Our group is interested in the chemosensory system of mosquitoes. We hope that by targeting a mosquito's sense of taste and smell, we can stop it from finding us and biting us. Hybridization chain reaction fluorescent in situ hybridization is a recent development.
This technology is highly sensitive, robust, and capable of multiplexing several gene targets such that we can visualize the expression and localization of these genes simultaneously within their native environment. Special transcriptomics is a cutting edge method used in the field of spatial biology. This technology is capable of multiplexing several thousands of genes, and you can visualize the expression of these genes simultaneously.
Our protocol allows us to directly visualize which neurons in the antenna express any of the 50 or so possible ionotropic receptors. This provides us with a foundational roadmap to guide our understanding of how this class of factor receptors might mediate behaviors. Olfactory neurons within olfactory organs of an insect, like the antenna, are typically buried inside a protective chitinous shell.
This makes visualizing olfactory receptor expression in those neurons very challenging. Our protocol uses a combination of chitinase treatments and a state-of-the-art fluorescence in situ protocol to overcome these challenges. To begin, preheat the dissected Anopheles mosquito heads in CCD buffer at 37 degrees Celsius on a heat block for five minutes.
Transfer the tube with the mosquito heads to a hybridization oven for rotation at 37 degrees Celsius. Next, transfer the entire content of the tube into a dissecting watch glass. With forceps, pick up the heads or any detached antennae and fix them in one milliliter of the pre-fixative.

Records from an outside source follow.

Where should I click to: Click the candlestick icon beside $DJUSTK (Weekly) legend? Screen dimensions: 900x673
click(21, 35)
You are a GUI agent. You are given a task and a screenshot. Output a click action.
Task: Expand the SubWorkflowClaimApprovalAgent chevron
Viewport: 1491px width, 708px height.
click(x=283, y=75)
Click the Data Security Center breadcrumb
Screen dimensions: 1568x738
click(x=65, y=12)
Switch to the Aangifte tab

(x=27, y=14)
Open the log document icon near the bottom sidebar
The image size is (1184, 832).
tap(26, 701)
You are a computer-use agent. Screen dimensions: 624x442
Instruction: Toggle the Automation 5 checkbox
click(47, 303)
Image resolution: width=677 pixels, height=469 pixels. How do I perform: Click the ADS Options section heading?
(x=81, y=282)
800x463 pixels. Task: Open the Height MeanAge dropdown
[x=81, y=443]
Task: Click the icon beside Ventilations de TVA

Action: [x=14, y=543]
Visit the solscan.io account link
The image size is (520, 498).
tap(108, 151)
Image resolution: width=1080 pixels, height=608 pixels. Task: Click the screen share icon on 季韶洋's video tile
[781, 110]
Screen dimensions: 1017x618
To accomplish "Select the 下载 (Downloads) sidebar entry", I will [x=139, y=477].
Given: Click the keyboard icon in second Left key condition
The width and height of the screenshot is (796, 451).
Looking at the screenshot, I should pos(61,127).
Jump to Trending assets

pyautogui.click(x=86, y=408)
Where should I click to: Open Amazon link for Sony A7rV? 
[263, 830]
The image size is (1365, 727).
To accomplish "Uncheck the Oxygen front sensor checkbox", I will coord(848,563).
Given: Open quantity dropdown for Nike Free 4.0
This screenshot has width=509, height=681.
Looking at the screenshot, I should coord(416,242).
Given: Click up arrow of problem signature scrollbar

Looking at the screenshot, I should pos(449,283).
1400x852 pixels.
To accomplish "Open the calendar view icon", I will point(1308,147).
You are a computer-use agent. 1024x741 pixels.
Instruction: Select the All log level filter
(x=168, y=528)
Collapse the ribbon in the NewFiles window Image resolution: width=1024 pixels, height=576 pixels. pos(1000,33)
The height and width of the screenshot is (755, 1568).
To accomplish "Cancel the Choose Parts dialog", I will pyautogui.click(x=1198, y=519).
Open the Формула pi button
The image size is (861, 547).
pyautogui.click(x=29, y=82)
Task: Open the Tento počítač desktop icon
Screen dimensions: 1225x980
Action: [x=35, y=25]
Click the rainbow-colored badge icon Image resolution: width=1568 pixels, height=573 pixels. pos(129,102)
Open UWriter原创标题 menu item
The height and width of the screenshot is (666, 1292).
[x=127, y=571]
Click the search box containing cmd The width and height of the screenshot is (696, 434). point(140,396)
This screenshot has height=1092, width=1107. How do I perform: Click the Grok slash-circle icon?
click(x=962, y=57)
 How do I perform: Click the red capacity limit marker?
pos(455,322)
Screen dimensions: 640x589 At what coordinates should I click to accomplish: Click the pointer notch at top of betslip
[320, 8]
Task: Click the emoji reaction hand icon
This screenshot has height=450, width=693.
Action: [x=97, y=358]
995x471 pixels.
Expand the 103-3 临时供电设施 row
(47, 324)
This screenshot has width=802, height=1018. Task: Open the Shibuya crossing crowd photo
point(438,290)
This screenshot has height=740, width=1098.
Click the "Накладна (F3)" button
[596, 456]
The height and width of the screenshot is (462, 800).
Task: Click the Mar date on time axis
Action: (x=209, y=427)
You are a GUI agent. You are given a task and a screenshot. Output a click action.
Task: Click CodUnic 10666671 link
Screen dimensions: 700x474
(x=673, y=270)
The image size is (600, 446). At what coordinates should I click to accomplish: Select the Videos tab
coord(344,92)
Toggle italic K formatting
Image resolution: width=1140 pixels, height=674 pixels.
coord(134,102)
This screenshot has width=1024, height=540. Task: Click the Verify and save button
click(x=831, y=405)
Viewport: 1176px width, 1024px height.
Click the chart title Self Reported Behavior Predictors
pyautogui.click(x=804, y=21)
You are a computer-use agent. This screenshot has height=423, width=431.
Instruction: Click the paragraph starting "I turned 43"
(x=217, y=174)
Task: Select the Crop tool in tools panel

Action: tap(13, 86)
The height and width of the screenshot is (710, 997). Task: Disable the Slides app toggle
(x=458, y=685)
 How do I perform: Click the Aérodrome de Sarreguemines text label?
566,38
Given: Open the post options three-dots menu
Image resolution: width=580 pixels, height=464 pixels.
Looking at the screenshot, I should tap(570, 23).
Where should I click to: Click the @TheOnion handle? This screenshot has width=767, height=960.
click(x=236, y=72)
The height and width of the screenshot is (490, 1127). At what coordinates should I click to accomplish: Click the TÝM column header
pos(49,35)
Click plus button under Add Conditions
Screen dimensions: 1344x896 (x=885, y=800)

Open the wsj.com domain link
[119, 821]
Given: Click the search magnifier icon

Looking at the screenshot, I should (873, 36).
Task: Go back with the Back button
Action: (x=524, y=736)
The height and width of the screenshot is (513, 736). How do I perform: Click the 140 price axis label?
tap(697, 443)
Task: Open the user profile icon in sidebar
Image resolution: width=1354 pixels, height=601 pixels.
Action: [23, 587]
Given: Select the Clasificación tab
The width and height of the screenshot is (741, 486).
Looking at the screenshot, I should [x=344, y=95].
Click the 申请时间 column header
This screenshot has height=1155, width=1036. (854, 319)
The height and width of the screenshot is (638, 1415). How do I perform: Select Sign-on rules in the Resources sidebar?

In a nutator, rotate the heads in the pre-fixative for 24 hours at four degrees Celsius. To perform tissue dissection, first, rinse the heads with one milliliter of 0.1%PBS Tween on ice. Then transfer the heads into a dissecting watch glass.
Under a dissecting microscope, remove tissues of interest from the head with sharp forceps. Hold the anterior part of the head with the forceps, and grab an antenna with another forceps from the base. Similarly, remove the palps, transfer the antennae and palps into empty DNRNase-free tubes placed on ice.
Dehydrate the tissue in 400 microliters of dehydrating reagent for one hour at room temperature. Then replace the dehydrating reagent with 400 microliters of absolute methanol and dehydrate tissues overnight at minus 20 degrees Celsius. After fixation is complete, rehydrate the tissues in a four step series of graded rehydration solutions for 10 minutes on ice.
Then wash the tissues in 400 microliters of PBST for 10 minutes at room temperature. Incubate the tissues in 400 microliters of proteinase K solution for 30 minutes at room temperature. Wash the tissues two times in 400 microliters of PBST to halt the enzymatic digestion.
After the addition of the post fixative, wash the tissue with PBST again before probe hybridization. Submerge the tissue in 400 microliters of probe hybridization buffer for five minutes. Next, remove the buffer and pre-hybridize the tissue in 400 microliters of preheated probe hybridization buffer for 30 minutes at 37 degrees Celsius.
Replace the preheated probe hybridization buffer with 400 microliters of heated probe solution. Place the tube in a nutator for two nights at 37 degrees Celsius. Then place the nutator inside an incubator covered in a box.
Next, nutate the tissue in 400 microliters of probe wash buffer at 37 degrees Celsius in the incubator. After washing the tissues in five times SSCT, incubate in 400 microliters of amplification buffer for 10 minutes at room temperature. Pipet out the amplification buffer from the tube.
Then add a mixture of the heated hairpins H1 and H2.Next, pipet a hundred microliters of amplification buffer. Nutate the tissue overnight in the dark at room temperature. To mount the tissue, first place five drops of mounting solution on a glass slide.
Next, with forceps, grab the washed tissue samples by their base. Gently immerse and rinse in the series of mounting solution droplets. Then mount with mounting solution, and place a cover slip over the tissue.
Seal the cover slip with nail polish before imaging. HCR-FISHed analyses of the female Anopheles mosquito olfactory tissue revealed that IR41t. 1, IR75d, and IR7t were less abundant in the antennae.
IR64a was three times more abundant than the rest of the candidate genes. Colocalization of Orco and IR25a receptor families were observed in the antenna as well as well as in the maxillary palp of the mosquito. Colocalization patterns suggest that IR76b positive cells express IR25a, whereas IR8a positive cells partially colocalize with IR76b and IR25a.